Correspondance de Voltaire/1764/Lettre 5721


5721. — DU CARDINAL DE BERNIS.
À Paris, le 21 juillet.

Mes voyages et mes affaires m’ont empêché, mon cher confrère, de répondre plus tôt à votre dernière lettre ; mais soyez bien persuadé que je vous aime toujours. J’ai lu l’Éducation d’un prince[1], qui m’a paru charmante. À l’égard de vos remarques sur Corneille, bien des gens les trouvent trop sévères, et quelquefois peu respectueuses. Quant à moi, je voudrais qu’on gardât pour les vivants tous les égards de la politesse, et qu’il fût permis de dire librement son avis sur les morts. Quoique archevêque, j’aimerai toujours les lettres, et je les cultiverai dans les intervalles de mes occupations. Je hais le pédantisme jusque dans les vertus ; ainsi, en remplissant mes devoirs de pasteur, je n’abandonnerai pas entièrement les livres, ni la société des gens d’esprit.
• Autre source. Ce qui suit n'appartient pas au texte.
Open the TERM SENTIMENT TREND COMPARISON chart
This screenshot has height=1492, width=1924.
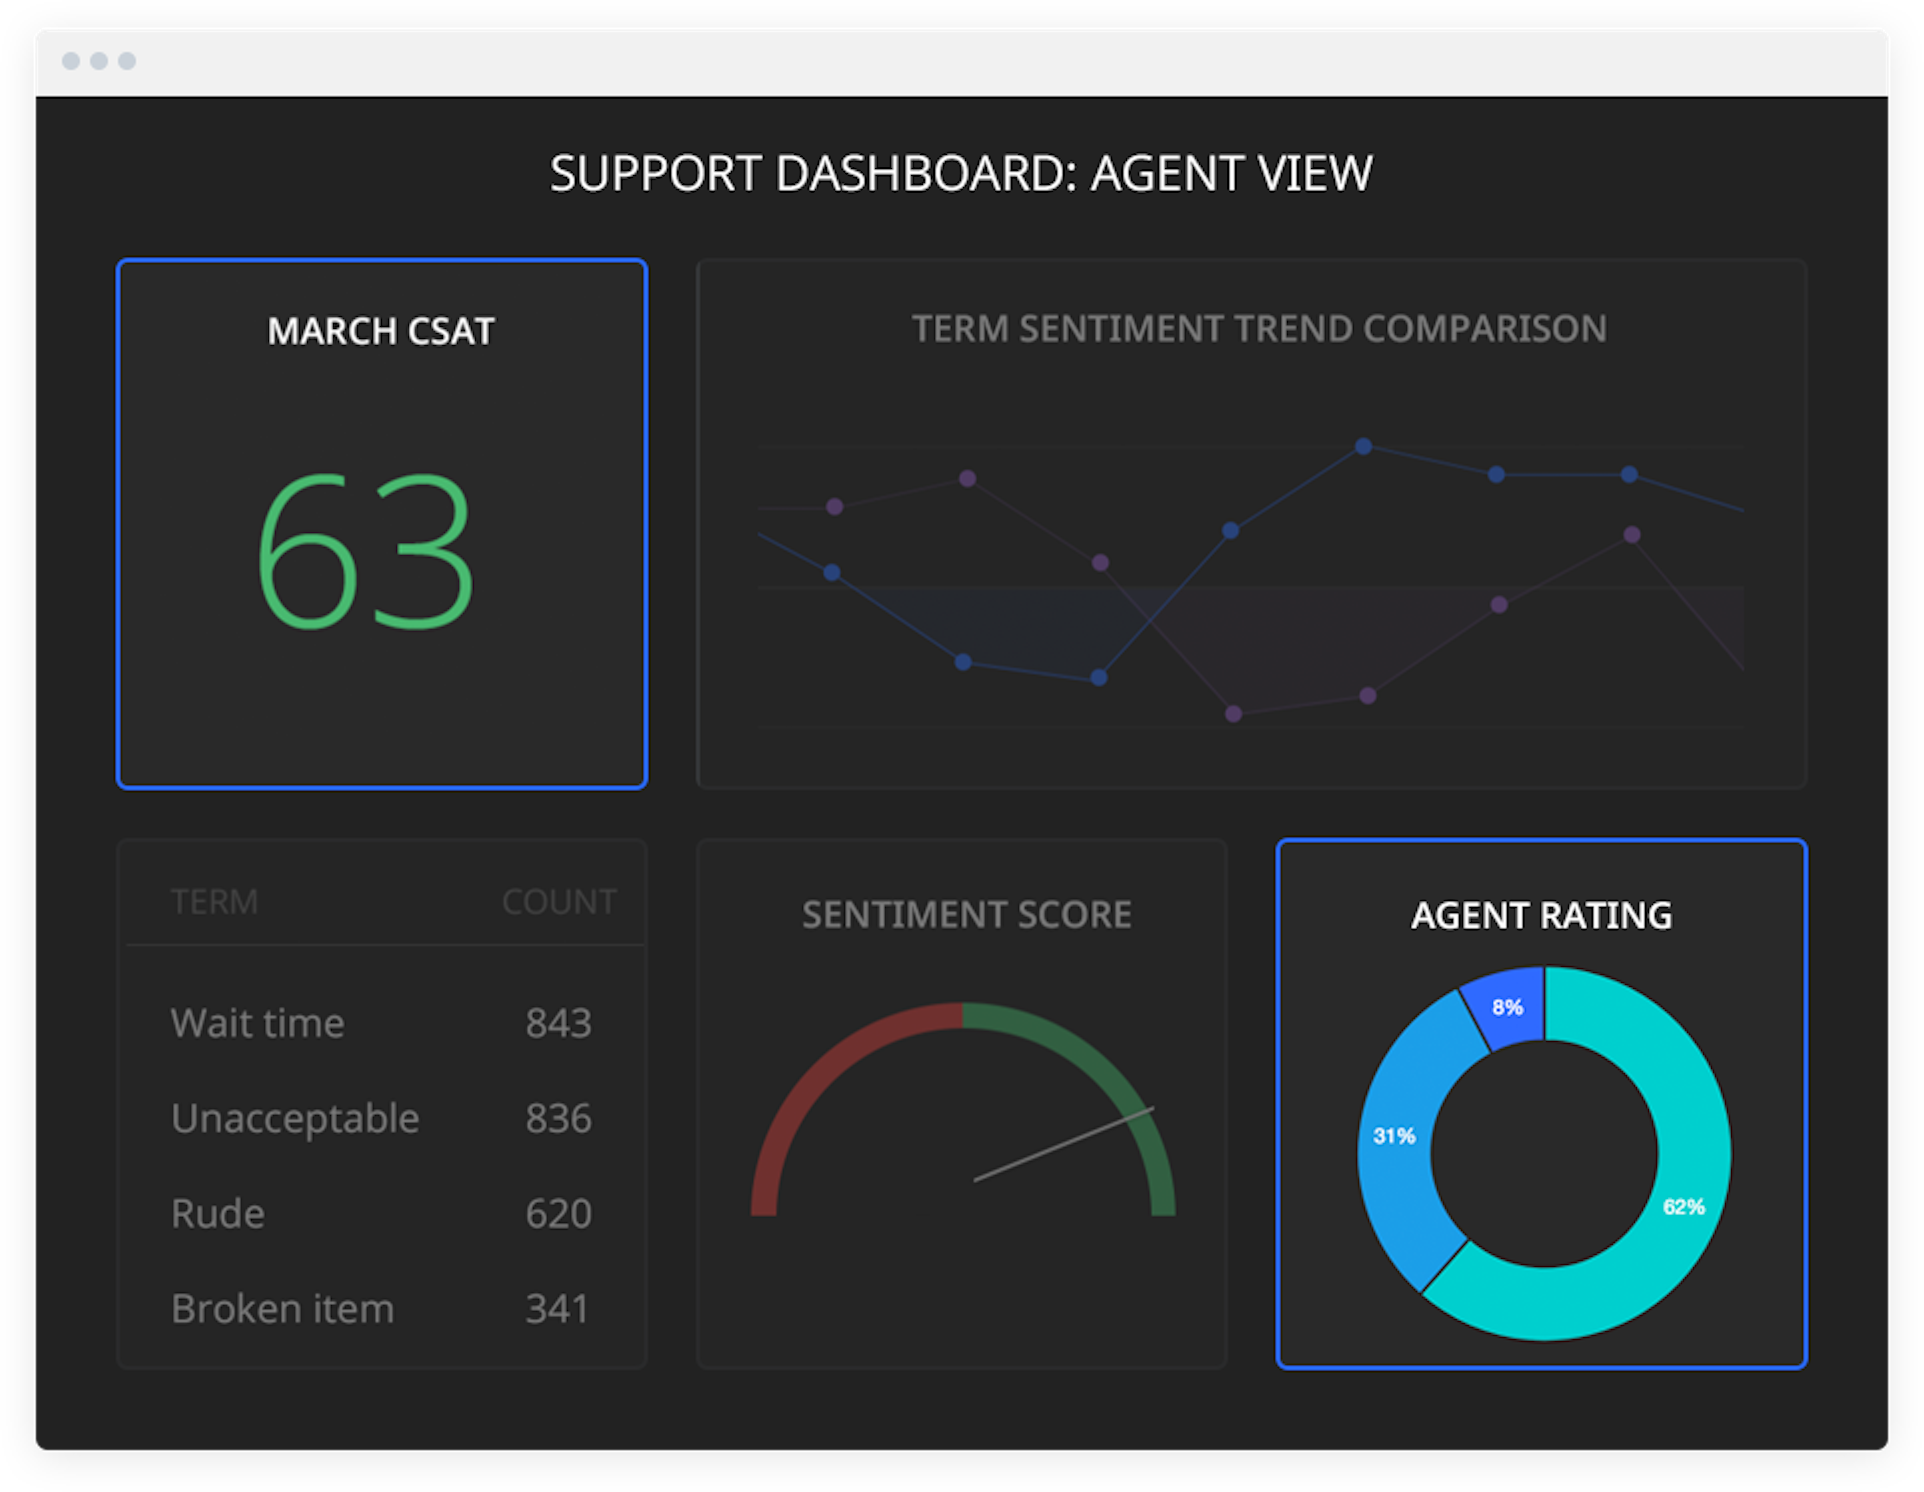tap(1258, 330)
Je partirai au mois d’octobre pour Alby, où je passerai un an de suite ; j’espère que vous m’y donnerez régulièrement de vos nouvelles, et que vous me ferez part de tous les petits ouvrages qu’il sera convenable d’envoyer à un cardinal archevêque.

Je vais travailler au bonheur de trois cent vingt-sept paroisses : je vous avoue que je suis bien aise d’en avoir le pouvoir, et que la vie ne me paraît qu’une simple végétation à moins qu’on ne l’emploie à éclairer les hommes, et à les rendre plus heureux, et meilleurs. Adieu, mon cher confrère ; du pied de vos Alpes instruisez, amusez l’Europe, et conservez votre gaieté, qui vous a fait vivre pour la gloire des lettres.

  1. L’un des contes en vers de Voltaire ; voyez tome X.